- _WORK TO COMPLETE_
Rewrite the records, starting at the first line and ending at the line containing "pyautogui.click(x=73, y=285)", with "How do I perform" replaced by "How can I carry out" and everything else left as it is.

[Stored data entries]

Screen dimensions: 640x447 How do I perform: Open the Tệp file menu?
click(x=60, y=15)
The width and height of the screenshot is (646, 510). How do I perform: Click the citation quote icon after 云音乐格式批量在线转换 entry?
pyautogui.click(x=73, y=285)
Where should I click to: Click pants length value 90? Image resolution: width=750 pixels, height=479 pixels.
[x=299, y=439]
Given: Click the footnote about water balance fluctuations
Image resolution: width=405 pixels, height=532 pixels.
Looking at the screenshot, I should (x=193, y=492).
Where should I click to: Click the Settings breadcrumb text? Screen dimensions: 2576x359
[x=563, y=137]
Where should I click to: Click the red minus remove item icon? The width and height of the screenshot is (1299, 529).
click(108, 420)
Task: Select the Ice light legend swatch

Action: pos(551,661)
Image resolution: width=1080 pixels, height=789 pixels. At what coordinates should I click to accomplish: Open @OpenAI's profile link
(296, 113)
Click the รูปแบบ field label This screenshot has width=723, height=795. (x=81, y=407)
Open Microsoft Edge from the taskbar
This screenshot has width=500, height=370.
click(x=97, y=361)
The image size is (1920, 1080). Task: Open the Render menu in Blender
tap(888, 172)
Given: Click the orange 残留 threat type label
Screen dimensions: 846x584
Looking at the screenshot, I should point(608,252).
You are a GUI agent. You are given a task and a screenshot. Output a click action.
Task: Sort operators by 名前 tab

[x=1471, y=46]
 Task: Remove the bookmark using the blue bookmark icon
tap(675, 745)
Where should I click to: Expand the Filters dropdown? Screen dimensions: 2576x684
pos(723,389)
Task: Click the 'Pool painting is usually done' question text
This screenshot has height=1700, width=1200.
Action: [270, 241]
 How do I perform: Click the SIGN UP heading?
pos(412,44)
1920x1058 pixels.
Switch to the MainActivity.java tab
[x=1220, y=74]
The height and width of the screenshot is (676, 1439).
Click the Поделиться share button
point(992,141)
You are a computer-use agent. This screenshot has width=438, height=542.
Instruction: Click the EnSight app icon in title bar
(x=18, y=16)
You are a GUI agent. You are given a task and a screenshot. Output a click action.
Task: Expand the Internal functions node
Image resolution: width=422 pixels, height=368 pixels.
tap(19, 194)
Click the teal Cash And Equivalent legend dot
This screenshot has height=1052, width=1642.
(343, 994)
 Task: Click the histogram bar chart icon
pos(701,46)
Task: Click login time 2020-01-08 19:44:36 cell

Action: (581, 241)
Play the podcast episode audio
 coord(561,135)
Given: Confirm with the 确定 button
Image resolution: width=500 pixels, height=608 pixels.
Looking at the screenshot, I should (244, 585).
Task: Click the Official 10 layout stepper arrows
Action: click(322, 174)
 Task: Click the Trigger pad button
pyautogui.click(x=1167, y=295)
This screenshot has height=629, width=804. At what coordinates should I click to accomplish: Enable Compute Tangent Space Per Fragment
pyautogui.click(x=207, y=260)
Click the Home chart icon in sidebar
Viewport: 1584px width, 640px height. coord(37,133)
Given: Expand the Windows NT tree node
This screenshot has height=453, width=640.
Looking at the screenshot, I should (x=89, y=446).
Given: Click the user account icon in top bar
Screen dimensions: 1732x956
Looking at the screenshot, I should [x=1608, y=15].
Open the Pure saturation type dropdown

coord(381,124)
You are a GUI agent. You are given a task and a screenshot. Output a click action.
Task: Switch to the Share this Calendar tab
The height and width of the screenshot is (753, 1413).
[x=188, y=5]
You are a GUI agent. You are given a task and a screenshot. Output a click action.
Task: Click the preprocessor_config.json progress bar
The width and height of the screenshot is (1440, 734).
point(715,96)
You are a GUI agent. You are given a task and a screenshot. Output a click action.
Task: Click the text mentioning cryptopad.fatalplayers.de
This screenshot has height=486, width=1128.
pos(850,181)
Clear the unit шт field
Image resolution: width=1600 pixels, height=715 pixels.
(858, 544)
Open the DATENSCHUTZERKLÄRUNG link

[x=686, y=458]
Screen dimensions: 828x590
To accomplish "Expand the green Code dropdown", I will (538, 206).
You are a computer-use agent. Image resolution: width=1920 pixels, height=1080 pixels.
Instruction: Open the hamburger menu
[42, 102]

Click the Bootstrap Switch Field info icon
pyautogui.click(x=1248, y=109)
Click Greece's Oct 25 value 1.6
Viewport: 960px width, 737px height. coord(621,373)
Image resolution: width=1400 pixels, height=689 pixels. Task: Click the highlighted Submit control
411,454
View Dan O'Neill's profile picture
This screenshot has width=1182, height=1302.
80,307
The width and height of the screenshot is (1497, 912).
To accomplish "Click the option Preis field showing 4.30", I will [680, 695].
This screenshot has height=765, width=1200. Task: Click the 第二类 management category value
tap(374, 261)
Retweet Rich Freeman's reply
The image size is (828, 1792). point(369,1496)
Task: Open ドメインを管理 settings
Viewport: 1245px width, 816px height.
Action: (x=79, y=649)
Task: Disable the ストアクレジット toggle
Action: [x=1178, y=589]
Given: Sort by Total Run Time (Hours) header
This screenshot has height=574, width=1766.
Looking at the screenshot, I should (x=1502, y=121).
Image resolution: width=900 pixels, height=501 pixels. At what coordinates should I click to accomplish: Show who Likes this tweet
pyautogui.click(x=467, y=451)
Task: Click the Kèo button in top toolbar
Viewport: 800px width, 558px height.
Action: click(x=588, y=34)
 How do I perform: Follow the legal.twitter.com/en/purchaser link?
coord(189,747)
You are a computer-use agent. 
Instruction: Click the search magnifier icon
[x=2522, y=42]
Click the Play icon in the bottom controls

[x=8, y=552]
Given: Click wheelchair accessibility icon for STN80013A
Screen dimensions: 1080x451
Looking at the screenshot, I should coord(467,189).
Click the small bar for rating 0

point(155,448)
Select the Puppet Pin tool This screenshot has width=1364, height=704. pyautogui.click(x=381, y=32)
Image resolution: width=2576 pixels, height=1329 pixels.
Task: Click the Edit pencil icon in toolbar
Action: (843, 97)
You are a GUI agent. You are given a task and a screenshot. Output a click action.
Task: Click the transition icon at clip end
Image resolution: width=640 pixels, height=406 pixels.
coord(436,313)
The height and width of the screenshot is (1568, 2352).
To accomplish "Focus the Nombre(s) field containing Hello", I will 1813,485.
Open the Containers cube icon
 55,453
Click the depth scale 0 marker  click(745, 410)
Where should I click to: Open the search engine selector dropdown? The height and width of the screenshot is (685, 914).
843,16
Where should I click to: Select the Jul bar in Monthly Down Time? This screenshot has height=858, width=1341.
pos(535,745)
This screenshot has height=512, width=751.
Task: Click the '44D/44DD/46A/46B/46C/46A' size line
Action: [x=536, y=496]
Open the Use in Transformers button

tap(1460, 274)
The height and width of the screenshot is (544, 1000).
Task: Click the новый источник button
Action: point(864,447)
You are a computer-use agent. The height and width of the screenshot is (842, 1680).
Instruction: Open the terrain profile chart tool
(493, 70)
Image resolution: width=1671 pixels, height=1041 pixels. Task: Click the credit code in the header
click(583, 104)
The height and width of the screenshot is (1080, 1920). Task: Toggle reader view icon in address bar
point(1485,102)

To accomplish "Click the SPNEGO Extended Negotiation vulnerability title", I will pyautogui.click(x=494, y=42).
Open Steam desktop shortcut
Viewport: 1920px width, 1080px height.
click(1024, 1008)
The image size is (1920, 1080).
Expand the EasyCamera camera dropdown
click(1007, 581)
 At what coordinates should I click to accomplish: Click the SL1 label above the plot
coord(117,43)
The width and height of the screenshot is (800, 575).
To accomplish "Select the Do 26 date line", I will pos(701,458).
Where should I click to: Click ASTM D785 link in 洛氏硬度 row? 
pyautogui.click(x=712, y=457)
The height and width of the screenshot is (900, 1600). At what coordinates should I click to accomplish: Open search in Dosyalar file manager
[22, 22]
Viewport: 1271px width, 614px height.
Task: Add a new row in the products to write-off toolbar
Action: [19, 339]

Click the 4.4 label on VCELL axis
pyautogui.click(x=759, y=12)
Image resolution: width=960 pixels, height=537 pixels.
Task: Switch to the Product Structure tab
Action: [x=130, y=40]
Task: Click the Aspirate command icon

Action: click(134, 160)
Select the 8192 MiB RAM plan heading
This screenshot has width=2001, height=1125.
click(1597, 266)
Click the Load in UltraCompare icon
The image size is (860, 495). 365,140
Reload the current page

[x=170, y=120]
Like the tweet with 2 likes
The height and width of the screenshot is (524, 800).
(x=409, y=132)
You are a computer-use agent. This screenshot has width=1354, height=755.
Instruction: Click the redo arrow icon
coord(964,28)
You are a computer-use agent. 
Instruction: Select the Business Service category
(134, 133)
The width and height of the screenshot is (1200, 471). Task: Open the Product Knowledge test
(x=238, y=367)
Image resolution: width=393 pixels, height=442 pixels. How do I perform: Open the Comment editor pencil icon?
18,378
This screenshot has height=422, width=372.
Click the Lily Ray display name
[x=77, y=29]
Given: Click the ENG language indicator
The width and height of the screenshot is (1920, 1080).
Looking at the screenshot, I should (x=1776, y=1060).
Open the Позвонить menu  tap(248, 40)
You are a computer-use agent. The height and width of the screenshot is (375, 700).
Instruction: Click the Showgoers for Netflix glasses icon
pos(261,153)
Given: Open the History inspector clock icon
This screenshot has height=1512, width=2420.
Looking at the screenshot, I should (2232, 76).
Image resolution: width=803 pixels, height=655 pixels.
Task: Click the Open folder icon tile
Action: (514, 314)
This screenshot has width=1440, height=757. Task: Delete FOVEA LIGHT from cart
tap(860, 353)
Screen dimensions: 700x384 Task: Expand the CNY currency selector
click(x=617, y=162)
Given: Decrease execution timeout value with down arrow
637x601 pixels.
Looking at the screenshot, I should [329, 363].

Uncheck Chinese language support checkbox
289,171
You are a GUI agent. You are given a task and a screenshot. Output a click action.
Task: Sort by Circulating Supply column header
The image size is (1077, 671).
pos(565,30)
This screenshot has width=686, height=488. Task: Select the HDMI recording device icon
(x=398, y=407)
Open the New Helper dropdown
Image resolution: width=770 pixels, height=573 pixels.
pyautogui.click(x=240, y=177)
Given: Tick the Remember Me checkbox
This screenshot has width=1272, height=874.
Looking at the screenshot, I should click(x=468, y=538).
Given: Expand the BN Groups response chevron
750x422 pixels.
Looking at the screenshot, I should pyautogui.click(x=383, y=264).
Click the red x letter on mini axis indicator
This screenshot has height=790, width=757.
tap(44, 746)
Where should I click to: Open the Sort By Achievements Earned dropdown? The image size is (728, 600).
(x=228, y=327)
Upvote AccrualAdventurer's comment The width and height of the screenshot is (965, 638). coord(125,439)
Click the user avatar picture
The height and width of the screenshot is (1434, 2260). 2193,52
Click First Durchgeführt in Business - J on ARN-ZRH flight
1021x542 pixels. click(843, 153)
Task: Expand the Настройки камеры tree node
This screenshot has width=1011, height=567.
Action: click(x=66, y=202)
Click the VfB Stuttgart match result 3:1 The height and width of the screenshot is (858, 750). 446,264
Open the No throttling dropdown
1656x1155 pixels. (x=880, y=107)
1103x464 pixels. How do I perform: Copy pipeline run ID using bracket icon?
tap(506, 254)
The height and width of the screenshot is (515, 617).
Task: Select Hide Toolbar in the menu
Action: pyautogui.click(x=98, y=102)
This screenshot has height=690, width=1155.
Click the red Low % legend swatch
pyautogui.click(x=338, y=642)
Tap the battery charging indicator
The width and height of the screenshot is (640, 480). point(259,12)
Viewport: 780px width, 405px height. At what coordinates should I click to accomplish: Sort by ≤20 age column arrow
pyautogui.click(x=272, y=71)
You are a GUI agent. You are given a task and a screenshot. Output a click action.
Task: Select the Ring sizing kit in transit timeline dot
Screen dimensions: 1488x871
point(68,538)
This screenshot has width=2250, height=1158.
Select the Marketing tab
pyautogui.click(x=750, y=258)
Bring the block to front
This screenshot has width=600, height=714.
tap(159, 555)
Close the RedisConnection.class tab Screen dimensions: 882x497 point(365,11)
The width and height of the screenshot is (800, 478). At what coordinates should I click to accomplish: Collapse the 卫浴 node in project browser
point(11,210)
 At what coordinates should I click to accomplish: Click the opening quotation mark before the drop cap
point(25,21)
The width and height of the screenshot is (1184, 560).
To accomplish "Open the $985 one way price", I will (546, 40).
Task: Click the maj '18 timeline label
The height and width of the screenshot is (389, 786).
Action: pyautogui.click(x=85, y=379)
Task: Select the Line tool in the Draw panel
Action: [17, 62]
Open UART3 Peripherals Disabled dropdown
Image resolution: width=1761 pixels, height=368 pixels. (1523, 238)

- _RIGHT ANSWER_
Screen dimensions: 640x447 How can I carry out: Open the Tệp file menu?
click(x=60, y=15)
The width and height of the screenshot is (646, 510). How can I carry out: Click the citation quote icon after 云音乐格式批量在线转换 entry?
pyautogui.click(x=73, y=285)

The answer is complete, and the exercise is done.